En el hombre, creado a su imagen y semejanza, Dios había diseñado un esbozo de su eventual automanifestación en la historia, preparando de ese modo un «camino» para su irrupción libre en el tiempo y en el espacio. La encarnación del Verbo constituye esa entrada de Dios en la Historia, colmando así el anhelo supremo de los hombres. Pero al mismo tiempo, la humanidad del Verbo desde su plenitud creatural desemboca en Dios, donde alcanza su máxima realización. Por eso, «la encarnación de Dios es el caso supremo de la actuación esencial de la realidad humana, actuación que consiste en el hecho de que el hombre es aquel que se abandona al misterio absoluto que llamamos Dios»[13].

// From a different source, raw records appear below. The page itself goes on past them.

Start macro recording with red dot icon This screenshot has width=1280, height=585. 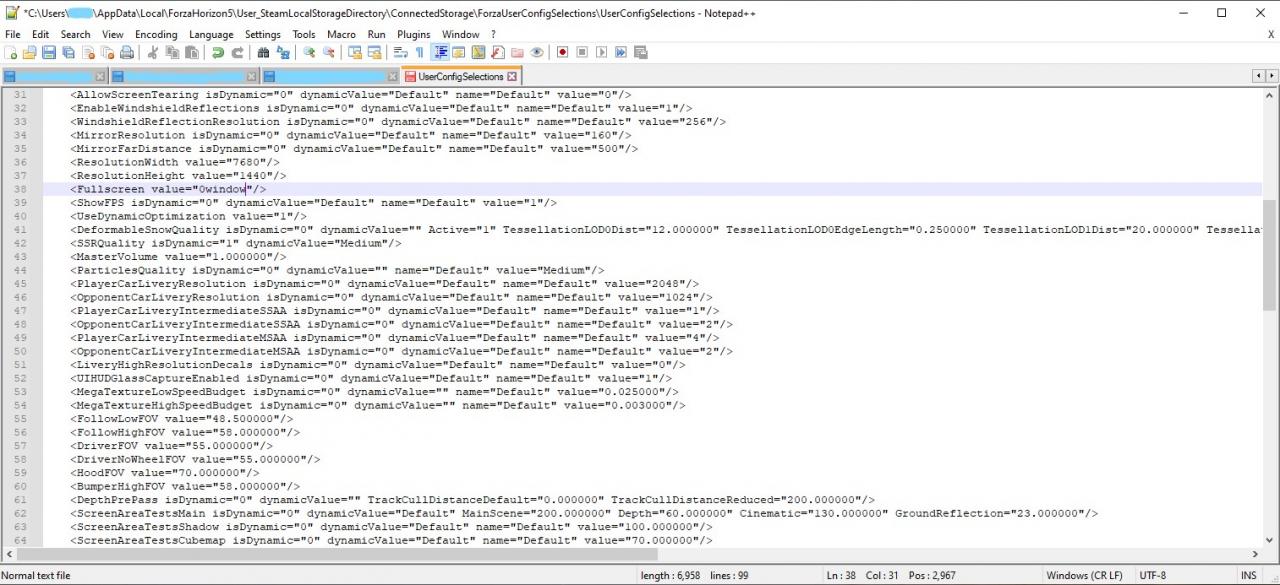click(562, 53)
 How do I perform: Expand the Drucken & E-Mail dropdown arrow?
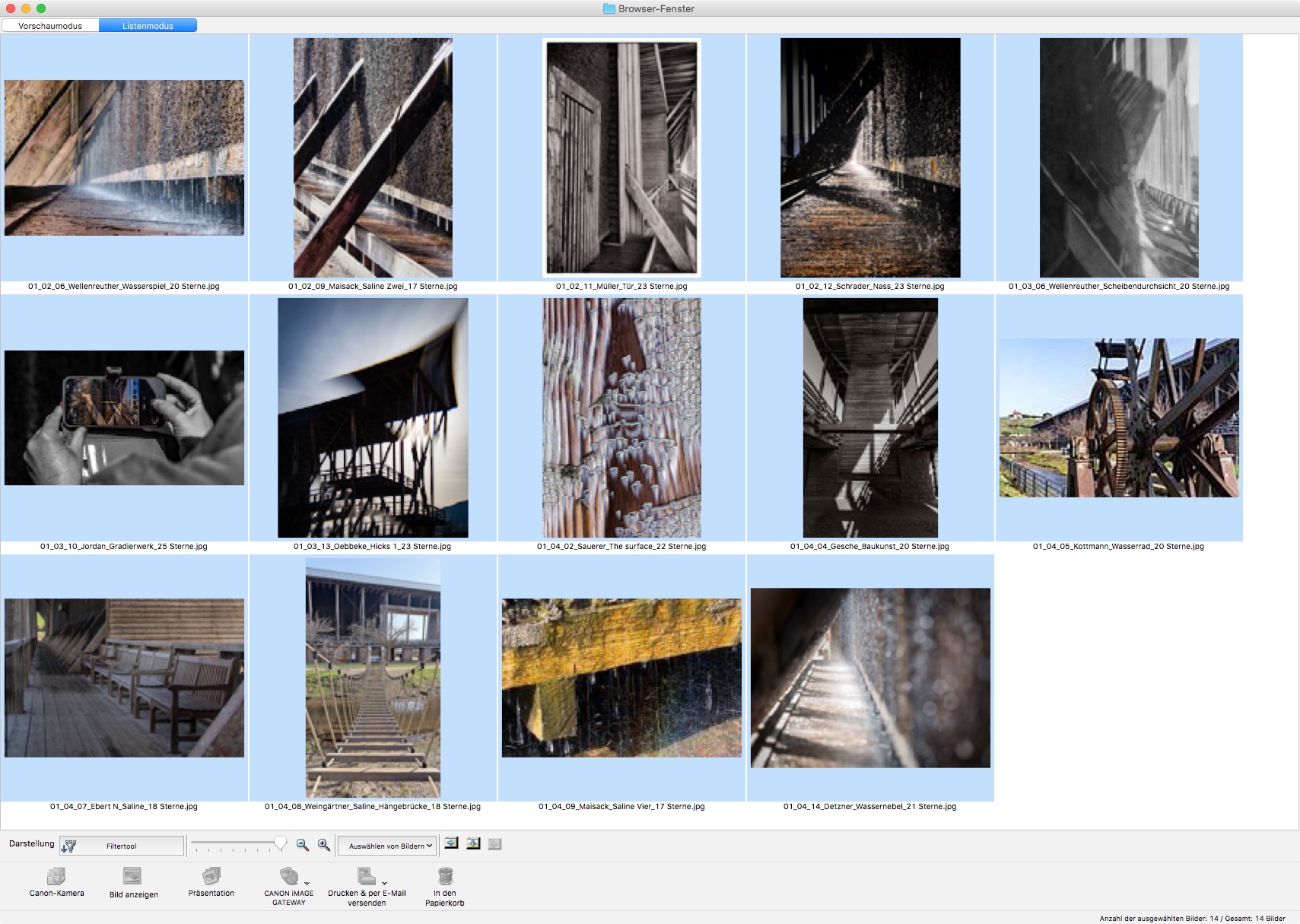click(x=385, y=884)
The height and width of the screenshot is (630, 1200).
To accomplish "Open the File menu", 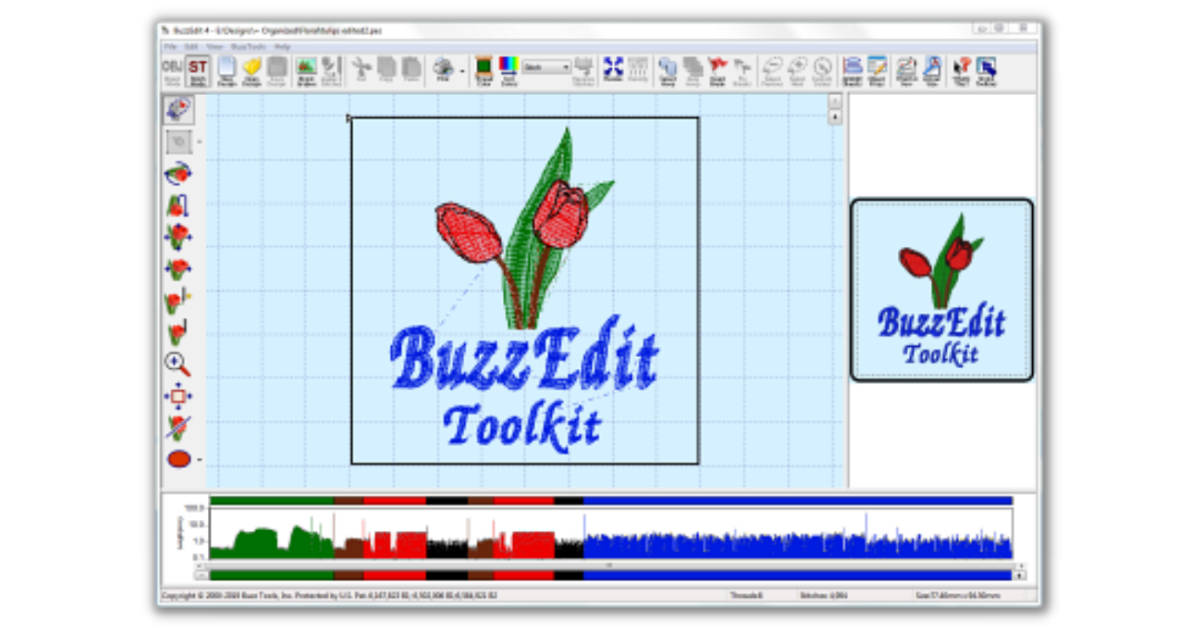I will pos(170,46).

Por tanto, el dinamismo del misterio de Cristo va modelando a través del tiempo al hombre[14], renovado así en su imagen y semejanza con Dios, según el proyecto primigenio del Creador. Por tanto, en Cristo tenemos al nuevo Adán, el hombre nuevo, en fórmula de San Pablo[15]. En este sentido, «la vocación de la humanidad es manifestar la imagen de Dios y ser transformada a imagen del Hijo Único del Padre»[16]. Es San Juan el que nos recuerda que Jesús se autodefine como el Camino[17] o, lo que es lo mismo, el modelo que hay que imitar, o mejor aún, el hombre nuevo en el que nos hemos de transformar, mediante la gracia de Dios.
Esta doctrina de la identificación del cristiano con Cristo, hasta el punto de ser «alter Christus», o «ipse Christus»[18], está atestiguada desde los orígenes históricos de nuestra fe[19]. En realidad ya San Pablo afirmaba con audacia que es Cristo quien vive en él[20]. Y en otro momento, afirmará con claridad que para él vivir es Cristo[21]. Es una verdad que atañe a todos los elegidos: «...a los que de antemano eligió también predestinó para que lleguen a ser conformes a la imagen de su Hijo, a fin de que él sea primogénito entre muchos hermanos»[22]. Léon-Dufour[23] recuerda cómo Orígenes estima que en Juan, símbolo de los discípulos del Señor, está Jesús mismo ya que es «mostrado por Jesús como otro Jesús.